Repeat exactly, and only, the lines below starting at the line that contains "You are a GUI" and ending at the line that contains "Click the Execute step button", inclusive of both.

[Stored data entries]
*****

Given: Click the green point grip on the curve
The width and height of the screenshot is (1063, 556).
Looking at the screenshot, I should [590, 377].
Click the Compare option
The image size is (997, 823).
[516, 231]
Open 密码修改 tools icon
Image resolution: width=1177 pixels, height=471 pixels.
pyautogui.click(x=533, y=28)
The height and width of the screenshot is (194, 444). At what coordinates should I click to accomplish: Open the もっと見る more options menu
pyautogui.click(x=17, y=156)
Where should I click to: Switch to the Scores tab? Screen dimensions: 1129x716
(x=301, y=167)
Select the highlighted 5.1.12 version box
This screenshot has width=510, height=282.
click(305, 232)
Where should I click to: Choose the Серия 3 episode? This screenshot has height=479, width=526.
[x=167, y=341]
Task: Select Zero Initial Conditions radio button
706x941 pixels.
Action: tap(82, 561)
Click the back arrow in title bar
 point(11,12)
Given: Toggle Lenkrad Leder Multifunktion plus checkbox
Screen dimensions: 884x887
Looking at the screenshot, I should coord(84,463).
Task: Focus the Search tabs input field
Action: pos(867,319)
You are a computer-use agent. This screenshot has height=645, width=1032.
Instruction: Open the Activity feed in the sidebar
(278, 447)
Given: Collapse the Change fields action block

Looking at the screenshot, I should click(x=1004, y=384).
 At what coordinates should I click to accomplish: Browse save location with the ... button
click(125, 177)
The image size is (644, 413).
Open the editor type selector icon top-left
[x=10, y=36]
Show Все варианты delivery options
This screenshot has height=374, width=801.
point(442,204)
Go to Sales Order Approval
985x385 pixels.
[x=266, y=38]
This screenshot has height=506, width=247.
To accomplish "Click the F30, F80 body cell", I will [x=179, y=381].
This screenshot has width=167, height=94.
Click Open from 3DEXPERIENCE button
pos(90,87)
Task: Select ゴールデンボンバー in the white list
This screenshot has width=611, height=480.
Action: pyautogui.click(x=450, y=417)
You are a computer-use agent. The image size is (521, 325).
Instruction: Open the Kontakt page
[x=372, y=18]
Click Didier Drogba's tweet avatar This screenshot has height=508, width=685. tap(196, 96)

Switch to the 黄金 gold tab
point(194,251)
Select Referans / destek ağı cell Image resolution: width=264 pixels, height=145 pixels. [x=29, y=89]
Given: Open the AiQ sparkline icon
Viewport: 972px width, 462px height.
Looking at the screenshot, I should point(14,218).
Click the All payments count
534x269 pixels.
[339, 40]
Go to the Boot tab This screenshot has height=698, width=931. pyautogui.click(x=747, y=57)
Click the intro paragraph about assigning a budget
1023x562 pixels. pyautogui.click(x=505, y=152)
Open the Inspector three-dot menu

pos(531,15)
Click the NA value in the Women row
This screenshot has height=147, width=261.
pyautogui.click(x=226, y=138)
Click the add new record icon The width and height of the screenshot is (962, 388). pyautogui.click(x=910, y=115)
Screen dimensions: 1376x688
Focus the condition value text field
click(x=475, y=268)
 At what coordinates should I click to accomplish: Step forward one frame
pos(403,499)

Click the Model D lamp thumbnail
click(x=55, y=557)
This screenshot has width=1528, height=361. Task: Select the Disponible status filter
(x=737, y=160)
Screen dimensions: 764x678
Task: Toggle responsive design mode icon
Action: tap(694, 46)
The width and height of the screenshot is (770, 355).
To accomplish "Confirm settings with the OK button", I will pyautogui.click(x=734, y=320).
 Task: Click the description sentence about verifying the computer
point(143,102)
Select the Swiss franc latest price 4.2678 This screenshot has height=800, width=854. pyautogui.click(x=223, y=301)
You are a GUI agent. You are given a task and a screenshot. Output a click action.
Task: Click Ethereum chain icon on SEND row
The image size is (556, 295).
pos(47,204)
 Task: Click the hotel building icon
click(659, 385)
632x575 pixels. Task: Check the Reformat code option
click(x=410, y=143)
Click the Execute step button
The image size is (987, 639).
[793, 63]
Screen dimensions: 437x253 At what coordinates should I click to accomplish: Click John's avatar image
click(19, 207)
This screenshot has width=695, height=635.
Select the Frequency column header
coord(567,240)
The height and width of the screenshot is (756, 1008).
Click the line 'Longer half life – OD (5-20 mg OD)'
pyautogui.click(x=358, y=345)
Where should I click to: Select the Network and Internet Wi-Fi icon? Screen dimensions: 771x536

*****

**Result**
You are a GUI agent. You are given a task and a screenshot. Output a click action.
Task: Click Ethereum chain icon on SEND row
The image size is (556, 295).
pos(47,204)
 Task: Click the hotel building icon
click(659, 385)
632x575 pixels. Task: Check the Reformat code option
click(x=410, y=143)
Click the Execute step button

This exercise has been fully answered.